Regardless of your politics, you may wonder what happens next for wellness initiatives under new leadership. Professor Tim Jost wrote a very helpful blog post on the possible fate of the Affordable Care Act (ACA). Although no one at this point knows what avenues the new administration might take regarding the ACA, change is almost certainly on the horizon. As noted by Professor Jost, full repeal is unlikely because such repeal would be subject to a filibuster in the Senate.
However, the ACA provisions that are financial in nature could be subject to budget reconciliation, which only needs a simple majority and would not be subject to a filibuster. Financial provisions that could be subject to such budget reconciliation action include the premium tax credits, the small business tax credit, the individual mandate, the employer mandate, Medicaid expansion for adults up to 138% federal poverty level, and ACA taxes (such as the medical device tax, insurer fee, Cadillac plan tax and tax increases imposed on the wealthy).
“Extraneous provisions” that only incidentally affect revenue and expenditures should not be part of a budget reconciliation process. Extraneous provisions that might be safe from budget reconciliation may include the ban on preexisting condition exclusions and health status underwriting, caps on annual and lifetime dollar limits, actuarial value requirements and age underwriting restrictions.
Wrapped up in the health status underwriting extraneous provision listed above are the ACA wellness incentive rules. Thus, according to Professor Jost, the ACA wellness incentive rules that limit incentives to no more than 30% of the total cost of coverage (and 50% if there is a tobacco cessation component) should remain intact. Also, because the recent ADA and GINA final rules are separate from the ACA, presumably those incentive rules (which limit wellness programs that collect health information to a 30% total cost of self-only coverage incentive) would not be affected by any action against the ACA.
But that is not the end of the story. Professor Jost also points out that the new administration could choose not to enforce the existing wellness incentive regulations. The new president will appoint leaders in the federal agencies who may have a different philosophy about wellness incentive limits or any regulation tied to the ACA. Indeed, the Republican health reform plan is critical of the EEOC’s ADA and GINA regulations, stating that the EEOC’s regulations will “discourage employers from establishing [wellness] plans, resulting in harm to employees’ health – and their pocketbooks. If that is the stance of the new administration, the legal risk involved in violating the current incentive regulations, even if they remain intact, may be reduced. However, just because legal risk might be low in the future, does not mean pushing the envelope on wellness incentives is a good idea. There are still considerations of employee morale, recruitment, retention, culture and risk of other forms of discrimination.

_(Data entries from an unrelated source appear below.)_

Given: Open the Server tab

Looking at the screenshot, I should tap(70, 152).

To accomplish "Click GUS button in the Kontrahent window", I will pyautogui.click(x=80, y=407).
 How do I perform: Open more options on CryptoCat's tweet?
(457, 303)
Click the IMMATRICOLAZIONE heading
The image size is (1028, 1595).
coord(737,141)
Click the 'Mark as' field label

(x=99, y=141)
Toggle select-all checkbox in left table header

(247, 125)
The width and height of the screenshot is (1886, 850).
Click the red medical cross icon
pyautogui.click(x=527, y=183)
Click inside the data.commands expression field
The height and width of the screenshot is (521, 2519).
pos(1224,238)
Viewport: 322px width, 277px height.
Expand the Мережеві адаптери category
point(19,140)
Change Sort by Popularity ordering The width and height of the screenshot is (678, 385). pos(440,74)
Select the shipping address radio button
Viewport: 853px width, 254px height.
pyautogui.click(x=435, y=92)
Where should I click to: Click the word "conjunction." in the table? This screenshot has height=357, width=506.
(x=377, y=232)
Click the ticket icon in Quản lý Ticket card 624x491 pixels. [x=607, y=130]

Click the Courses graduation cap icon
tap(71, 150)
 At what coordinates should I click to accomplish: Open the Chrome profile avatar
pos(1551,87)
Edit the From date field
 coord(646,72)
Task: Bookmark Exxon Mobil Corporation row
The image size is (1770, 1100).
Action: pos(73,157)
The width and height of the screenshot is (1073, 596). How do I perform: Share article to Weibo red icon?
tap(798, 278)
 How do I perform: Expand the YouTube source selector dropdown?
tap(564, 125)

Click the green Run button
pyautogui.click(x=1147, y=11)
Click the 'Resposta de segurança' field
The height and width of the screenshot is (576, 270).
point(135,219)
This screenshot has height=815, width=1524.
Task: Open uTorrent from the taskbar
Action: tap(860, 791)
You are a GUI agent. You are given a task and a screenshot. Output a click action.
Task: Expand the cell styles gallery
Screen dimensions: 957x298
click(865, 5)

“However, just because legal risk might be low in the future, does not mean pushing the envelope on wellness incentives is a good idea. There are still considerations of employee morale, recruitment, retention, culture and risk of other forms of discrimination.”
The legal implications of the election on wellness laws will continue to unfold in the months and years ahead. The Center for Health and Wellness Law, LLC will stay on top of those changes. But do not let shifting wellness incentive laws deter you from helping people live healthier lives. The election results should be irrelevant to helping others achieve well-being. That is still a goal worth pursuing.